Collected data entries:
* * * *

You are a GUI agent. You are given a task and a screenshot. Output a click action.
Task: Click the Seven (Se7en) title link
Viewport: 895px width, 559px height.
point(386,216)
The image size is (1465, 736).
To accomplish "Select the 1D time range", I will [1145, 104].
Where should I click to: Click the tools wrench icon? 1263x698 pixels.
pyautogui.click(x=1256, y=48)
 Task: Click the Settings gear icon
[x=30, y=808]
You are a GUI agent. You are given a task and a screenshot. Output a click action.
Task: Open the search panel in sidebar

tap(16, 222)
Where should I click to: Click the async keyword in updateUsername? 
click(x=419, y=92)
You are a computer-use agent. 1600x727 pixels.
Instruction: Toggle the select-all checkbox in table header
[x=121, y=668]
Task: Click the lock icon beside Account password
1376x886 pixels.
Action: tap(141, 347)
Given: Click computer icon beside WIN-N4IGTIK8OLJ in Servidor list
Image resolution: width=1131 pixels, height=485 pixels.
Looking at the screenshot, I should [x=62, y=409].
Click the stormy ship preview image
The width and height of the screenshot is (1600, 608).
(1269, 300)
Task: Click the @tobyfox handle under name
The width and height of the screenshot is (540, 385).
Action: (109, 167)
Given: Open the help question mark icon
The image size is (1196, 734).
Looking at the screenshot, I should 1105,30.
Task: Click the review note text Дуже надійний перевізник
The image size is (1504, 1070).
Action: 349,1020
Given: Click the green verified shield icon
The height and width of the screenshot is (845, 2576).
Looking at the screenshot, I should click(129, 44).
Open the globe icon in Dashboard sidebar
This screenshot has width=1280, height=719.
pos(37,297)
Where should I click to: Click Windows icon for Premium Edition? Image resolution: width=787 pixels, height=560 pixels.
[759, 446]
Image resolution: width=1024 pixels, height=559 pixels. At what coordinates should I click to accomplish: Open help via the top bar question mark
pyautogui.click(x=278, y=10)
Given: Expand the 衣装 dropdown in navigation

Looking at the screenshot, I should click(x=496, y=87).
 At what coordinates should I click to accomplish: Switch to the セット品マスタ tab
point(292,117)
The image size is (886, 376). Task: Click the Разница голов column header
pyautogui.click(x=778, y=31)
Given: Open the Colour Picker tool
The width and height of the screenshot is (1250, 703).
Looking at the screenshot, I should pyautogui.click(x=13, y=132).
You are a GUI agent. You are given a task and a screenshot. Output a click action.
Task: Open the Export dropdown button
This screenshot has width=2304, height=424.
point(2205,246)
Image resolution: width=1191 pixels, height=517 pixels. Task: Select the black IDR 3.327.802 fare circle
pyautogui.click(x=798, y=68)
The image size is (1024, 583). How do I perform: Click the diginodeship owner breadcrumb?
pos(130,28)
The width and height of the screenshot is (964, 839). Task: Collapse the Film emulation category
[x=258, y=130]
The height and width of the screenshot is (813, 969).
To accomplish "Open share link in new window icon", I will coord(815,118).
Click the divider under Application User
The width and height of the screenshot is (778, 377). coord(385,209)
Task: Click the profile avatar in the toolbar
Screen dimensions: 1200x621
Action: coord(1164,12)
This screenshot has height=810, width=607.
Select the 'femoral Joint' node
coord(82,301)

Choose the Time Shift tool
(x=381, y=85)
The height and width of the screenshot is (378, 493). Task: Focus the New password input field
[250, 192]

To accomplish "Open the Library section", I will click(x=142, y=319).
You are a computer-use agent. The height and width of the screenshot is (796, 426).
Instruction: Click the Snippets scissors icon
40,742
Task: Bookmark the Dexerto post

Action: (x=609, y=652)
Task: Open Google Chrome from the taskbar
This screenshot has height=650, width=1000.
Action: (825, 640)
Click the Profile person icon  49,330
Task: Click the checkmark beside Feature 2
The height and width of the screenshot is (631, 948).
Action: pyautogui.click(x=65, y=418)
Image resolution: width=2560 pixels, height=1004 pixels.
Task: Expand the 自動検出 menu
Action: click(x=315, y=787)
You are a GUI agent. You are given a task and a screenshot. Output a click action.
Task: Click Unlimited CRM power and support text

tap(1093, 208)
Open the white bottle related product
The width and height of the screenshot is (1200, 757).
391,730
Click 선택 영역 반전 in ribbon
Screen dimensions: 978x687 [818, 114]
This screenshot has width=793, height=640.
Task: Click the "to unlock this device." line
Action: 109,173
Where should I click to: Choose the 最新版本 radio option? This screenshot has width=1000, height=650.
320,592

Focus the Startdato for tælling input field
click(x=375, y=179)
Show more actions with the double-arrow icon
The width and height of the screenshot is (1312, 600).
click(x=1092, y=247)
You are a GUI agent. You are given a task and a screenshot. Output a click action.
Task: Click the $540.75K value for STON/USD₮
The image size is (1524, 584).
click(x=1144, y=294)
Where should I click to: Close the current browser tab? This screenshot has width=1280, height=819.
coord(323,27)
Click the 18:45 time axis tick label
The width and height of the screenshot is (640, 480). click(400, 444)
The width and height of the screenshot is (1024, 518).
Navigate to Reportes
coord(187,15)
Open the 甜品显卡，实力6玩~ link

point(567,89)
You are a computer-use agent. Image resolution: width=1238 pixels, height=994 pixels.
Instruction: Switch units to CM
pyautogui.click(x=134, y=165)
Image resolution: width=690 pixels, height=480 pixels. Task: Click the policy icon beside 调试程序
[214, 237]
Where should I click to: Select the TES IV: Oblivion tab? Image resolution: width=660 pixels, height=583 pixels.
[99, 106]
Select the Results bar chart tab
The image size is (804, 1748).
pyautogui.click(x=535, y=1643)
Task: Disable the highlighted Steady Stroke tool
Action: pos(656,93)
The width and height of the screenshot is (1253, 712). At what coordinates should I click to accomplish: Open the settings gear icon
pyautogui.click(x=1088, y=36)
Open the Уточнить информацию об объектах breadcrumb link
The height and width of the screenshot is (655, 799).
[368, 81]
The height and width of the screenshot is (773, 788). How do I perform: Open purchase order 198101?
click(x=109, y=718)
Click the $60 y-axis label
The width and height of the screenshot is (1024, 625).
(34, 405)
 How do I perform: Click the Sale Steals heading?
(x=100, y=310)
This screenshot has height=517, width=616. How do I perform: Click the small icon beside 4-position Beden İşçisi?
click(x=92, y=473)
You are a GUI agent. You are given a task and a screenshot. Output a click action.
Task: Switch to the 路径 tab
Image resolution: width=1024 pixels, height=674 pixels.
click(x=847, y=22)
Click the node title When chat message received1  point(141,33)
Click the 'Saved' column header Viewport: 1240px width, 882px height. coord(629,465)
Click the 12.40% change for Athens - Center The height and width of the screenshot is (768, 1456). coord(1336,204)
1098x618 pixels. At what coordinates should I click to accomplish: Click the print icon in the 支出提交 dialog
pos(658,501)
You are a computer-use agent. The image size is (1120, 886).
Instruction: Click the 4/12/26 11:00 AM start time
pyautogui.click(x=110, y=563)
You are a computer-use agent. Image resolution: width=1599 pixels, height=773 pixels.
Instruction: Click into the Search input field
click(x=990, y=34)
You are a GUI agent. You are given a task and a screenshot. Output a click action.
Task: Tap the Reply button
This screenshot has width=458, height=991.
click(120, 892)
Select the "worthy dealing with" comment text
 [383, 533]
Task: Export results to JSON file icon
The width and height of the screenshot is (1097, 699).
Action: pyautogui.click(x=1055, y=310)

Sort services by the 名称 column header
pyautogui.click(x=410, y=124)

* * * *

Task brief:
Pick out every line above that holds the word "title" and copy it.

Answer section:
Task: Click the Seven (Se7en) title link
Click the node title When chat message received1  point(141,33)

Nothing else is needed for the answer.